Roast duck

roast duck

Serves 6

  • For the duck

  • 1 Gressingham duck, giblets removed

  • 1 orange, halved

  • a few sprigs fresh rosemary

  • a few sprigs fresh sage

  • 2 tablespoons Chinese five-spice

  • sea salt

  • freshly ground black pepper

  • To serve

  • 4 pak choi, quartered

  • 200 g sugar snaps

  • 500 g medium egg noodles

  • 1-2 fresh red chililes, deseeded and finely sliced

  • 2 tablespoons sesame oil

  • juice of 1 lime

  • 1 large bunch fresh coriander, leaves picked

Heat the oven to 180°C/350ºF/gas 4. Wash the duck, inside and out, and thoroughly pat dry with some kitchen paper. Place breast-side up in a roasting tray and stuff with the orange halves and the sprigs of rosemary and sage.

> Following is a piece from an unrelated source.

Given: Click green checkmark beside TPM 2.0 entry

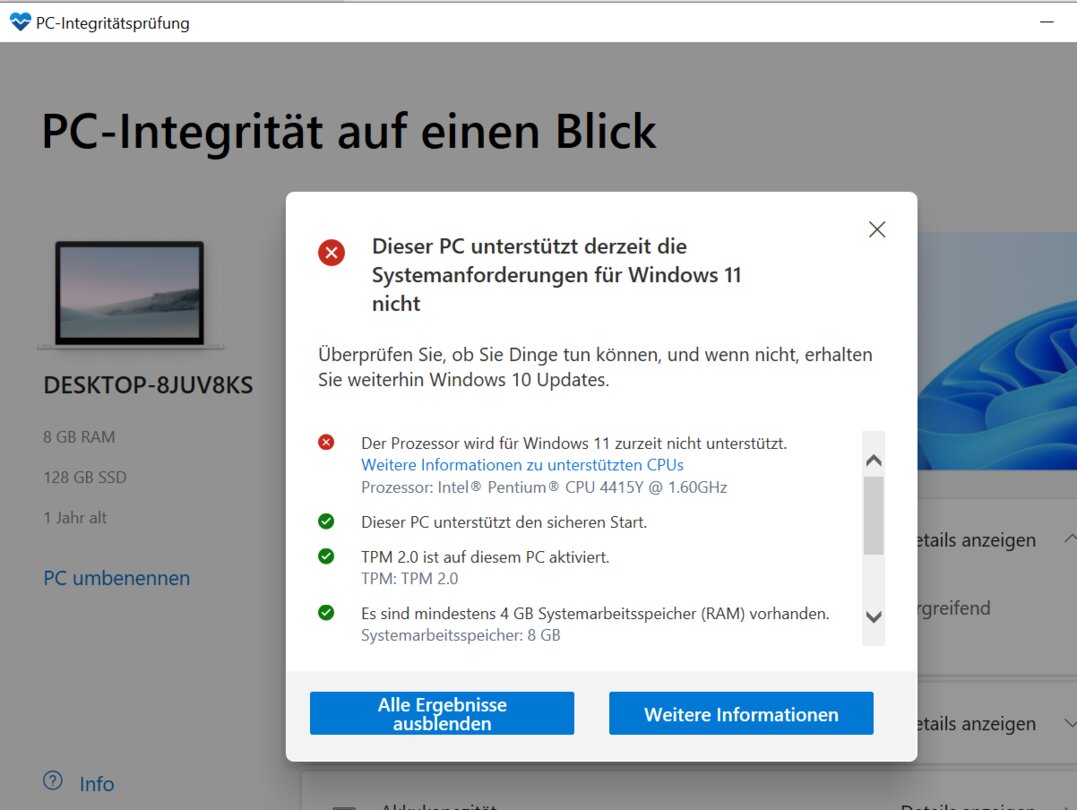Looking at the screenshot, I should (x=326, y=556).
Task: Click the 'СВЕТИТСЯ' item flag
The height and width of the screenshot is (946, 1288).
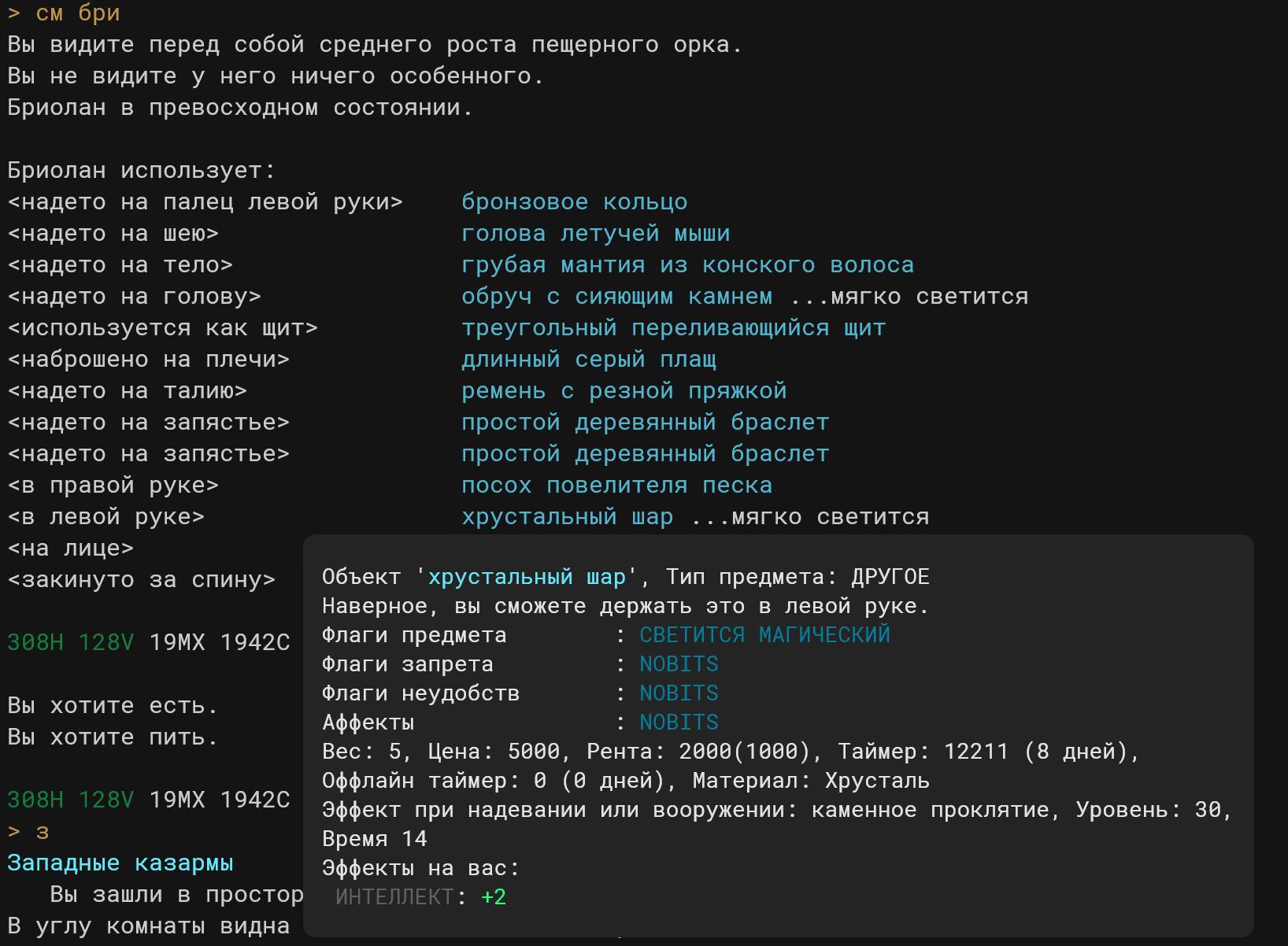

Mix the Chinese five-spice with a good pinch of salt and pepper and rub all over the duck, inside and out. Turn the duck breast-side down and pop in the oven for an hour.



Remove the tray from the oven. Carefully spoon all the fat out of the tray and strain through a sieve into a bowl. Leave to cool. Turn the duck over and place it back in the oven for another hour.



After the duck has had 2 hours, remove the tray from the oven and, once again, spoon the fat out of the tray and into the bowl. Leave the duck to cool completely.



Once cool, cut the duck into 4 portions by carefully cutting off the breasts and legs, discarding the carcass. Place in a tall, sterilised jar and push down on the duck to make it a compact layer. Pour the duck fat over the duck, ensuring it is completely covered and seal the jar. Store in the fridge for up to two weeks.



When ready to use the duck, break and remove the fat layer – don't throw it away though, keep it for roast potatoes. Place the duck in an oven heated to 200°C/400ºF/gas 6 for 20 minutes or until crisp and tender.



I love serving my duck with noodles. All that needs doing is to bring a pan of salted water to the boil. Add the pak choi, sugar snaps and noodles and cook for 4 minutes. Drain and toss with the chilli, sesame oil, lime juice, coriander leaves and some seasoning. Serve with the duck.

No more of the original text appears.